A copy of the file which will be installed in
/usr/share/doc/PACKAGE/copyright
should be in debian/copyright
in the source package.
/usr/share/doc/package
is permitted be a symbolic link to another
directory in /usr/share/doc
only if the two packages both come from
the same source and the first package Depends on the second. Otherwise,
/usr/share/doc/package
must not be a symbolic link. These rules are
important because copyright
files must be extractable by mechanical
means.
Packages distributed under the Apache license (version 2.0), the
Artistic license, the Creative Commons CC0-1.0 license, the GNU GPL
(versions 1, 2, or 3), the GNU LGPL (versions 2, 2.1, or 3), the GNU FDL
(versions 1.2 or 1.3), and the Mozilla Public License (version 1.1 or
2.0) should refer to the corresponding files under
/usr/share/common-licenses
, [9] rather than quoting them in the
copyright file.
You should not use the copyright file as a general README
file. If
your package has such a file it should be installed in
/usr/share/doc/package/README
or README.Debian
or some other
appropriate place.
All copyright files must be encoded in UTF-8.

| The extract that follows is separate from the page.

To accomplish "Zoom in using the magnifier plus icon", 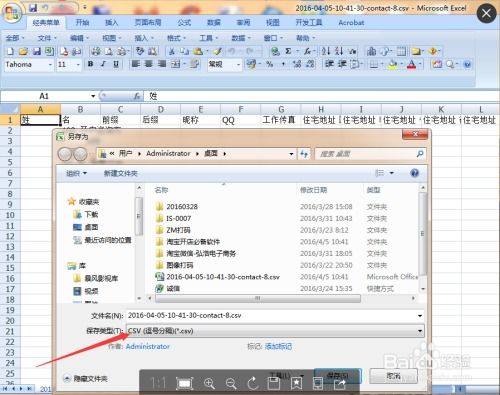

12.5.1. Machine-readable copyright information
A specification for a standard, machine-readable format for
debian/copyright
files is maintained as part of the debian-policy
package. This document is in the copyright-format
files in the
debian-policy package. It is also available from the Debian web mirrors at
https://www.debian.org/doc/packaging-manuals/copyright-format/1.0/.
Use of this format is optional.
12.6. Examples
Any examples (configurations, source files, whatever), should be
installed in a directory /usr/share/doc/package/examples
. These
files should not be referenced by any program: they’re there for the
benefit of the system administrator and users as documentation only.
Architecture-specific example files should be installed in a directory
/usr/lib/package/examples
with symbolic links to them from
/usr/share/doc/package/examples
, or the latter directory itself may
be a symbolic link to the former.
If the purpose of a package is to provide examples, then the example
files may be installed into /usr/share/doc/package
.
12.7. Changelog files and release notes
Packages that are not Debian-native must contain a compressed copy of
the debian/changelog
file from the Debian source tree in
/usr/share/doc/package
with the name changelog.Debian.gz
.
If an upstream release notes file is available, containing a summary
of changes between upstream releases intended for end users of the
package and often called NEWS
, it should be accessible as
/usr/share/doc/package/NEWS.gz
. An older practice of installing
the upstream release notes as /usr/share/doc/package/changelog.gz
is permitted but deprecated.
If there is an upstream changelog available, it may be made available
as /usr/share/doc/package/changelog.gz
.
If either of these files are distributed in HTML, they should be made
available at /usr/share/doc/package/NEWS.html.gz
and
/usr/share/doc/package/changelog.html.gz
respectively, and plain
text versions NEWS.gz
and changelog.gz
should be generated
from them, using, for example, lynx -dump -nolist
.
If the upstream release notes or changelog do not already conform to this naming convention, then this may be achieved either by renaming the files, or by adding a symbolic link, at the maintainer’s discretion. [10]
All of these files should be installed compressed using gzip -9
, as
they will become large with time even if they start out small.
If the package has only one file which is used both as the Debian
changelog and the upstream release notes or changelog, because there
is no separate upstream maintainer, then that file should usually be
installed as /usr/share/doc/package/NEWS.gz
or
/usr/share/doc/package/changelog.gz
(depending on whether the file
is release notes or a changelog); if there is a separate upstream
maintainer, but no upstream release notes or changelog, then the
Debian changelog should still be called changelog.Debian.gz
.
For details about the format and contents of the Debian changelog file, please see Debian changelog: debian/changelog.